::: TEXT SHOWN

Morpholinos can be dissolved in water, water-alcohol, or water-acetonitrile solutions. Water with up to 50% acetonitrile can be removed from the oligos by lyophilization. Solubility of a Morpholino varies with the sequence of the oligo.

Possible contaminants include oligos missing one or more bases either internally or at the end (n-1 to n-x sequences for an n-base oligo), sequences capped at the 3’-end (perhaps by a base protection group migrating to the terminal morpholine nitrogen), and oligos with one or more bases still bearing a protecting group. Fortunately, such contaminants are small fractions compared to the desired oligo and will have little or no biological activity at the low concentrations present when the oligos are used, demonstrated by the widespread use of Morpholinos for embryo injection without HPLC purification. Some components such as oligos with a 3’-capping group, will be removed when separating unreacted oligo from oligo conjugates by HPLC (capped oligos would not be expected to migrate with the oligo conjugates).

::::::
::: INFORMATION SUPPLIED

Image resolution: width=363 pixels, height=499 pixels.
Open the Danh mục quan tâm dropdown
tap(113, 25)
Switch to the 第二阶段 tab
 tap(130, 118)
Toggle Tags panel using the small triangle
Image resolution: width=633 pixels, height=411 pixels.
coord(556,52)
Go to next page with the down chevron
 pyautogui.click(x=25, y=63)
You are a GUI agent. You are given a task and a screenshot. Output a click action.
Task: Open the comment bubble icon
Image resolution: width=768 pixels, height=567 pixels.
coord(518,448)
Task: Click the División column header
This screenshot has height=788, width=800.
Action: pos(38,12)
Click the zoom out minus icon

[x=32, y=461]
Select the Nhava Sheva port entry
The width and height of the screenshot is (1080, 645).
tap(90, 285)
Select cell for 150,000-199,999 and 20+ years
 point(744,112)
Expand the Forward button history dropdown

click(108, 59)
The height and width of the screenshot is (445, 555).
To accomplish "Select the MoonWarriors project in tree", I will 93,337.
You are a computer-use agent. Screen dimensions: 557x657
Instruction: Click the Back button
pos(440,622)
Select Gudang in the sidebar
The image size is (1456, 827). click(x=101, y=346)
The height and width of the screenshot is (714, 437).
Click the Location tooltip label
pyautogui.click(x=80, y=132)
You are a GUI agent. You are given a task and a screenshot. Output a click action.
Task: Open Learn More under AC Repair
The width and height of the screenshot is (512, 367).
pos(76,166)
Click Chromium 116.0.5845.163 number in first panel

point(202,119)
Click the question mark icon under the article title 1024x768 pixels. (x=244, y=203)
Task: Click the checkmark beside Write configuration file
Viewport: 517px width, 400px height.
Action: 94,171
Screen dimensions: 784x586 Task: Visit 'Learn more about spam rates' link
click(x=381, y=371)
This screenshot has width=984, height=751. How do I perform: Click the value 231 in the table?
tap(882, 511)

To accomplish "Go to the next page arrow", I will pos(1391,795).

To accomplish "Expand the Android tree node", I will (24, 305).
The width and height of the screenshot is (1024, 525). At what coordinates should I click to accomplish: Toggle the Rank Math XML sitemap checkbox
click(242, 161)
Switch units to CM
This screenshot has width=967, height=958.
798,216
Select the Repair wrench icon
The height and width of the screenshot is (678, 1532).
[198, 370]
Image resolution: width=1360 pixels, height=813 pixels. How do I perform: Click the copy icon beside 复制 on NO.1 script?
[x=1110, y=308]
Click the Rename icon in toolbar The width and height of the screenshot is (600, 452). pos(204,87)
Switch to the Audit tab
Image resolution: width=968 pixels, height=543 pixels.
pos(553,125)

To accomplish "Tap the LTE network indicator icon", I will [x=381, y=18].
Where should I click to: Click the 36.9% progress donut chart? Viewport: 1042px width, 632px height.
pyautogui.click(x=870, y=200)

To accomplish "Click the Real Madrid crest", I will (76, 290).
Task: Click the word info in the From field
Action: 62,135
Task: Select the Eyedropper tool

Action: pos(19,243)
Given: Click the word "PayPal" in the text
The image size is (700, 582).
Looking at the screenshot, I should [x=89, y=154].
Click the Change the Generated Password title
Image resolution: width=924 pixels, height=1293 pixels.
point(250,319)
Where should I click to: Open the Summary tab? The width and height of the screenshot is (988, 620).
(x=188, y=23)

::::::

• **WORK ORDER A**: Name every kind of possible contaminant listed in the text on Morpholinos.
• **WORK ORDER B**: According to the text on Morpholinos, why are the possible contaminants not much of a concern?

• **TASK SOLUTION A**:
- Oligos missing one or more bases, either internally or at the end (n-1 to n-x sequences for an n-base oligo)
- Sequences capped at the 3’-end
- Oligos with one or more bases still bearing a protecting group

• **TASK SOLUTION B**: They make up only small fractions compared to the desired oligo. At the low concentrations present when the oligos are used, they have little or no biological activity. The widespread use of Morpholinos for embryo injection without HPLC purification demonstrates this.